Strategies: Yield Optimization and Portfolio Management
Last updated
Last updated
The following is adapted from an article published by our Lead Advisor, 0xbrainjar, written in collaboration with our founder 0xmoonscraper, and is available here.
Through technology and strategies developed in collaboration with Composable Labs, we have demonstrated the capability for Instrumental Finance to compose a portfolio which can automatically rebalance and earn higher yields. Prior to creating this portfolio, we produced a Portfolio Development Environment (PDE) which allows us to synthesize, backtest, and deploy new strategies.
We discovered, through our initial analysis utilizing the PDE, that LPing into the Arbitrum pool while never moving the funds did not result in maximized profit and loss (PnL) or return. As described in 0xbrainjar’s article about pool yield arbitrage, we can do better.

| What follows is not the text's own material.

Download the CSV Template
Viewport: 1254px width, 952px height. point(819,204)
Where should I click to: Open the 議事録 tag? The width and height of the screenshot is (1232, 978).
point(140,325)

To address this shortcoming, the Instrumental portfolio consists of a set of LP positions, and we utilize state-of-the-art infrastructure to monitor the performance of each relevant pool. In order to maximize yield, we use our PDE to retrieve data from the various networks, update the strategies, and take the necessary actions when needed, such as moving an LP position from one network to another. Through our research, we have developed a set of alpha strategies which are combined into an overall portfolio to achieve certain processes.
Our PDE is modular and written mainly in the Python programming language. It currently consists of a strategy, evaluator, and visualizer. The strategy depicted was developed and backtested in the PDE, and the visualizer was used to produce the plot below. Note: our PDE is capable of creating many other views of the performance.
This figure shows one strategy where the profits and losses (PnL) was obtained from a competitive crossing moving average system and deployed across networks for Curve LP pools. This PnL would correspond to more than 30% APY; as always, past performance does not guarantee future returns.
Our rebalancer checks for underlying changes in pool activities at a cadence of one hour and makes a set of transfer decisions based upon this. The cadence can be changed in case the transfer activity increases in frequency. The rebalancer continuously collects data and the current network snapshot is captured in a graph format which is stored to a database. The bridge aggregator computes how to best transfer funds between networks and actions are taken depending on those recommendations.
Below is an overview plot of the rebalancing system:
In our rebalancing system, data is obtained and models are built with graph insets shown emanating from each circle via dashed black lines. Networks (the nodes/circles) are connected by edges (shown as black full lines) by our bridge aggregator — which includes Mosaic. If necessary, actions are taken by the rebalancer (depicted by the red arrows with text).
The transfer depicted in the graphic above has a cost. The funds are only moved if the predicted, forecasted (shown as the red shaded regions — aka confidence intervals — in the plot inserts), or simply detected activity in a pool is greater than the transfer cost. The activity we refer to is the trading activity measured by the USDC yield to the user of the traded funds.
For rebalancing, we utilize several forecasting methods and technologies — some of which we discussed in a previous post. Because we have advanced further since the time of writing that article, we are now including automated parameter computation, we have replaced the Akaike selection criterion, and incorporated our learnings from Mosaic’s real-world PoC data into our ML-based forecasting process.
The immediate roadmap for improving our forecasting capability involves exploring AI-based approaches, one such avenue being the long short-term memory (LSTM) model.
In essence, this PDE is a state machine that is written in the Python programming language. It starts at a point in the past and sees the data in a point-in-time fashion to avoid any look-ahead bias. Then, the strategy evolves forward in time and updates as new data arrives.
As mentioned, our PDE is used to create, test, and deploy strategies. To go more in depth, the PDE is capable of running any strategy and backtesting it against prior pool performances allowing it to confirm its performance against historical data. Nevertheless, it is important to ensure, as with any other trained strategy, to avoid overfitting.
As a reminder, constantly switching pools will result in fees eating away at your portfolio; therefore, turnover needs to be taken care of in addition to other metrics that should be accounted for. Statistical testing against the strategy is always an important factor to measure success. Without going into detail, we can perturb the parameters of the strategy to find the best ones while also looking for a robust response to this.
Using the PDE, we discovered several strong strategies to deploy including one utilizing a crossing moving average system to detect pool activity changes. It is important to note that we implemented the moving averages in a streaming way to avoid recomputing the moving averages on the entire dataset repeatedly.
Through our PDE built from scratch, we are able to present and execute an approach for developing alpha-generating strategies. Our yield-optimizing product leverages state-of-the-art technology under the hood while using new Mosaic-enabled methods for moving funds to where they will earn the most yield. All this is possible while abstracting away the complications of manually having to perform cross-chain and cross-layer yield optimization.